Anemia, yang didefinisikan sebagai penurunan hemoglobin (Hb) (Hb <13 g/dL untuk pria dan <12 g/dL untuk wanita), merupakan komplikasi umum pada CKD (chronic kidney disease/penyakit ginjal kronik); dapat meningkatkan morbiditas dan mortalitas pasien PGK. Agen perangsang eritropoiesis rekombinan (ESA), terutama epoetin (EPO) dan darbepoetin (DPO), biasanya digunakan untuk meningkatkan kualitas hidup pada individu CKD yang menjalani perawatan dialisis dan non-dialisis; hal ini mengurangi kebutuhan transfusi sel darah merah (RBC).

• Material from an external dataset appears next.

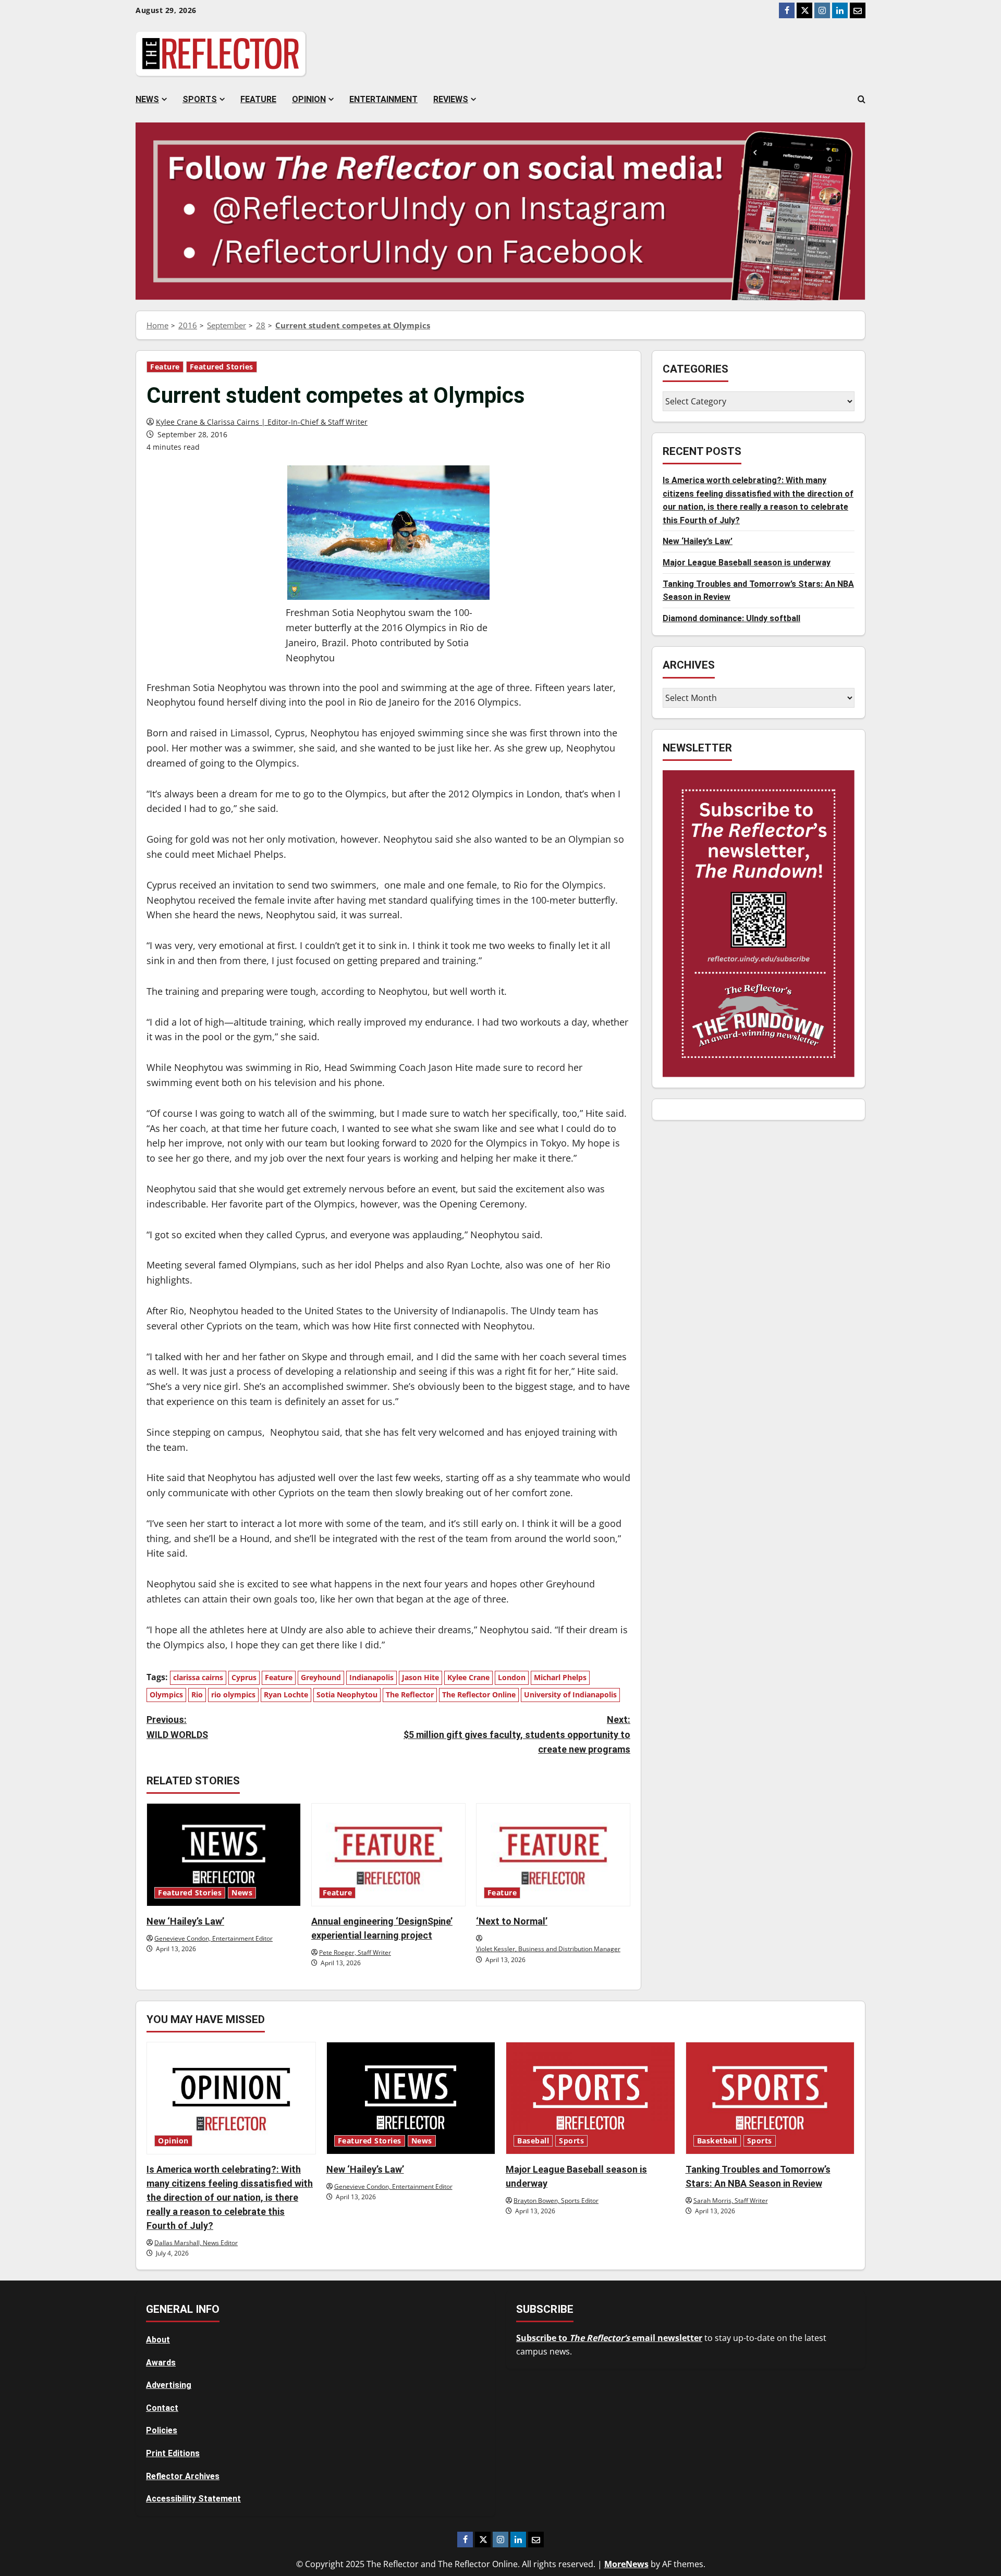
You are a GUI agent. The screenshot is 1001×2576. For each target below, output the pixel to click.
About (158, 2340)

Namun, menggunakan ESA dosis tinggi dilaporkan meningkatkan risiko kejadian kardiovaskular dan kematian.
Hypoxia-inducible factor prolyl hydroxylase inhibitors (HIF-PHIs) adalah molekul kecil yang sedang dikembangkan untuk pengobatan anemia. Berbeda dengan ESA, perawatan ini diberikan secara oral. Memiliki mekanisme kerja yang sama, termasuk stabilisasi faktor transkripsi yang diinduksi hipoksia (HIF), yang merupakan mediator utama efek hipoksia pada tubuh. Saat ini, beberapa uji coba terkontrol secara acak (RCT) menunjukkan bahwa HIF-PHI hampir sebanding dengan EPO atau DPO. Namun, rumus kimia penghambat HIF-PH (misalnya roxadustat, daprodustat, molidustat, desidustat, enarodustat, dan vadadustat) berbeda.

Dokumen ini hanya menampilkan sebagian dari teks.